Fermat, Pierre de. 1679. De aequationum localium transmutatione, & emendatione, ad multimodam curvilineorum inter se vel cum rectilineis comparationem, cui annectitur proportionis geometricae in quadrandis infinitis parabolis et hyperbolis usus. In *Varia opera mathematica D. Petri de Fermat*, 44–57. Toulouse: Johannes Pech.

Mahoney, Michael S. 1994. *The Mathematical Career of Pierre de Fermat, 1601*–*1665*. Princeton: Princeton University Press.

Rickey, V. Frederick. 2023, May. Historical Notes for the Calculus Classroom: Fermat’s Integration of Powers. *Convergence*.

Shell-Gellasch, Amy. 2011. Integration à la Fermat.
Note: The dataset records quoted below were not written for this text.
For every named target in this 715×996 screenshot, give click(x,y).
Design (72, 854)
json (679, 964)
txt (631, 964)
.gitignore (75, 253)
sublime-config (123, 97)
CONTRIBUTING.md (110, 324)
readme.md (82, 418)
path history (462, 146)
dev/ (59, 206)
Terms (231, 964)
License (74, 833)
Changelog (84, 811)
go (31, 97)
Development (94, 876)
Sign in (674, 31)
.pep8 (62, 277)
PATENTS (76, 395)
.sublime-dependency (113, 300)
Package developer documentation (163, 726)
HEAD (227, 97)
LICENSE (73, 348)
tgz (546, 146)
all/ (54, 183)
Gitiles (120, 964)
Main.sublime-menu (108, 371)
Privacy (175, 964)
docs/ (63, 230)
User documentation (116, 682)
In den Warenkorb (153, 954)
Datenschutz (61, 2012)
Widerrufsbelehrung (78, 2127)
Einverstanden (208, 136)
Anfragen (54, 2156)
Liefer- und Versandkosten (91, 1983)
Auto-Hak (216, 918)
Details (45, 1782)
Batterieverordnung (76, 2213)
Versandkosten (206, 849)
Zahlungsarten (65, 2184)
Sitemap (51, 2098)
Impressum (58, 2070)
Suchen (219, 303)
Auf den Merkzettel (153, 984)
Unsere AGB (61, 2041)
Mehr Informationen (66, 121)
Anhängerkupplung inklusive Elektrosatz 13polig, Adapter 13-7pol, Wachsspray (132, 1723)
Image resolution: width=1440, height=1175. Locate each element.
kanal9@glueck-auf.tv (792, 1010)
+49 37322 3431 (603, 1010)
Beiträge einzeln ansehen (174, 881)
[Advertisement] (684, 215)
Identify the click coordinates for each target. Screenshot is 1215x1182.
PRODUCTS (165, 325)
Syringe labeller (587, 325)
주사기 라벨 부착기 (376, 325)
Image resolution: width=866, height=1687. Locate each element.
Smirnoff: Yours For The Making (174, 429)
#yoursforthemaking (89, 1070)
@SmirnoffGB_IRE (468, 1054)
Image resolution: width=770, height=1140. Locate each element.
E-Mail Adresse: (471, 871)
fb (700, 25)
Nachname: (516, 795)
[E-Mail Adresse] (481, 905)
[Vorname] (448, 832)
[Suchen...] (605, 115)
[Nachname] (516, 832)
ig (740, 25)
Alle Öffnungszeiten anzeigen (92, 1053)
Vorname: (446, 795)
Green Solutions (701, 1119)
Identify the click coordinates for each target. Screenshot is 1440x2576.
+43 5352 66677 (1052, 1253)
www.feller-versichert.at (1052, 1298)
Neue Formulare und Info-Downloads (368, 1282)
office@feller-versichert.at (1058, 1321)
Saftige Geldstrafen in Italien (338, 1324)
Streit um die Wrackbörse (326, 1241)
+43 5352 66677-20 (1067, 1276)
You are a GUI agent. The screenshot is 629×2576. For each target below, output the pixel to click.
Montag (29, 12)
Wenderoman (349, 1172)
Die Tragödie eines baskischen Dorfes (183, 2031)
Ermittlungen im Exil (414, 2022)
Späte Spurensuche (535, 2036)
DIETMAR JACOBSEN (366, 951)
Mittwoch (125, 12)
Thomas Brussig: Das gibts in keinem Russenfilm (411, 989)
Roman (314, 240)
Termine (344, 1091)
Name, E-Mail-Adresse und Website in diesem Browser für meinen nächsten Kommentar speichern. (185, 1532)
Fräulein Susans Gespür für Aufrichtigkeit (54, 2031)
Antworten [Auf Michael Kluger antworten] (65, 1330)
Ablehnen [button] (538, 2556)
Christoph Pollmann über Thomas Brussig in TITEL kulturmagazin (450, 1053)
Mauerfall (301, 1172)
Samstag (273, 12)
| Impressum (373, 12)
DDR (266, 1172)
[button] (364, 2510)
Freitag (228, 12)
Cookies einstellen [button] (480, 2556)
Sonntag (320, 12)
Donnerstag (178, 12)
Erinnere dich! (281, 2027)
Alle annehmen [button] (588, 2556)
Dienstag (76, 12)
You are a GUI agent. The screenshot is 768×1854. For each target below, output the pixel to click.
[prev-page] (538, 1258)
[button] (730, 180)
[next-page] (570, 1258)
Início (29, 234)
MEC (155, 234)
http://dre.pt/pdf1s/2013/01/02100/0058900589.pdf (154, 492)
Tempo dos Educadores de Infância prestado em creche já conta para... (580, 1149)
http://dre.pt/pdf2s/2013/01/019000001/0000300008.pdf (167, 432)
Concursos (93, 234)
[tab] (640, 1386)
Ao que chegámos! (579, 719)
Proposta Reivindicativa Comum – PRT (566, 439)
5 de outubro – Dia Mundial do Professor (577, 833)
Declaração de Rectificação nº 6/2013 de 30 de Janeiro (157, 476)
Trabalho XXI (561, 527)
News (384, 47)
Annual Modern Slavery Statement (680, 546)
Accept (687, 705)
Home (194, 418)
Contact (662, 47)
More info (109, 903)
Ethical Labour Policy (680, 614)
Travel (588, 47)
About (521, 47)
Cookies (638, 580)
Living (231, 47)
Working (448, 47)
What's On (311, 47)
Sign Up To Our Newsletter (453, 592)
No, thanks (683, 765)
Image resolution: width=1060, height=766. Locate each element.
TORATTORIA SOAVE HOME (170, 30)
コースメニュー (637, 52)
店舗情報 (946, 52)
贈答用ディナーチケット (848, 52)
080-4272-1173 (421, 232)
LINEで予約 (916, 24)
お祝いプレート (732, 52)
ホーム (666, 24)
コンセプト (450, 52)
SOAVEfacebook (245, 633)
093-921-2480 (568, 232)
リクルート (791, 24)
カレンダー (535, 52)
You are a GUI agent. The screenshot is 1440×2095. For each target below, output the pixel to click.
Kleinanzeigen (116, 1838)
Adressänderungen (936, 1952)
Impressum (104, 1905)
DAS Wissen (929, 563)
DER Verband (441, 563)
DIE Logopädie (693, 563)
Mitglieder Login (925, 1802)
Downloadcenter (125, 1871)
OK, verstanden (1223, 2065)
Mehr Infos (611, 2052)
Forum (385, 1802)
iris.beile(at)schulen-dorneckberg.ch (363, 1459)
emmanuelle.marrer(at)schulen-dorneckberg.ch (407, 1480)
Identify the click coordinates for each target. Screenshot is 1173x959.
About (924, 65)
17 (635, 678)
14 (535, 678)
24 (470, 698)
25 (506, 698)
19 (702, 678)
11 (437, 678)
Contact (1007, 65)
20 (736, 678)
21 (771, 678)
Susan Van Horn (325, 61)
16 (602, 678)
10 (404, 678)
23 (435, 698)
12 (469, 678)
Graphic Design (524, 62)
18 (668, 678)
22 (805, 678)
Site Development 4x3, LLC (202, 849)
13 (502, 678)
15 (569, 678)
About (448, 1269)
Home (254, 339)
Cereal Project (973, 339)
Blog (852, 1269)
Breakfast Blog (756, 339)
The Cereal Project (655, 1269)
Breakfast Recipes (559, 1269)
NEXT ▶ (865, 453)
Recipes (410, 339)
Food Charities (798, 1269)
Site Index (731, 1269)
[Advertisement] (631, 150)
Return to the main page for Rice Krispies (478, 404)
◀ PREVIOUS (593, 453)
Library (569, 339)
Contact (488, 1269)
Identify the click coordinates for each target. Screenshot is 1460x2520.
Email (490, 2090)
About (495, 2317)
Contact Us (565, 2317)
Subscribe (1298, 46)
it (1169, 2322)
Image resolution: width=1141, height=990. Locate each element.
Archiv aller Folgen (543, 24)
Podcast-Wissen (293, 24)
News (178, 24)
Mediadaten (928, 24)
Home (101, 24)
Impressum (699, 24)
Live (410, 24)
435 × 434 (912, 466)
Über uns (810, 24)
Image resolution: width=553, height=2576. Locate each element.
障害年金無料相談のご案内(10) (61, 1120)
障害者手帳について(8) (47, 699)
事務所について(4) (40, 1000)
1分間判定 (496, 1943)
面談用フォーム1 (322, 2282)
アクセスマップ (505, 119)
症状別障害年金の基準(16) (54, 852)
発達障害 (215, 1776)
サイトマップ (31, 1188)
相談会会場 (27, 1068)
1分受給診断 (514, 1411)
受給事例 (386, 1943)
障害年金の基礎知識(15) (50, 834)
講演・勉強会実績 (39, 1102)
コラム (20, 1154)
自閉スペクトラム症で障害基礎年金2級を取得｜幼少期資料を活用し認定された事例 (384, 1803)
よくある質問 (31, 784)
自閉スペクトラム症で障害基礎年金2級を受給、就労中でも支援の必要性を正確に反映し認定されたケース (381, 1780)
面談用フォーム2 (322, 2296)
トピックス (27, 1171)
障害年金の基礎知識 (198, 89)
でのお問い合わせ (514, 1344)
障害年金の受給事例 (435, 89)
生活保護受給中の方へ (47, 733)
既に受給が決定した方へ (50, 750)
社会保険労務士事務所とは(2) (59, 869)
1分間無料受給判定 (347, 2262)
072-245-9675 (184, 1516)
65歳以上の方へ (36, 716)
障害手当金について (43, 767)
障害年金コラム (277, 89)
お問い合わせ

In *Mathematical Time Capsules: Historical Modules for the Mathematics Classroom*, edited by Amy Shell-Gellasch and Dick Jardine, MAA Notes, 77:111–116. Washington, DC: Mathematical Association of America.

[1] As was not unusual for 17th-century works, the full title is quite long: “De aequationum localium transmutatione, & emendatione, ad multimodam curvilineorum inter se vel cum rectilineis comparationem, cui annectitur proportionis geometricae in quadrandis infinitis parabolis et hyperbolis usus,” which Mahoney translates as “On the transformation and alteration of local equations, for the purpose of variously comparing curvilinear figures among themselves or to rectilinear figures, to which is attached the use of geometric proportions in squaring an infinite number of parabolas and hyperbolas” [Mahoney 1994, p. 245].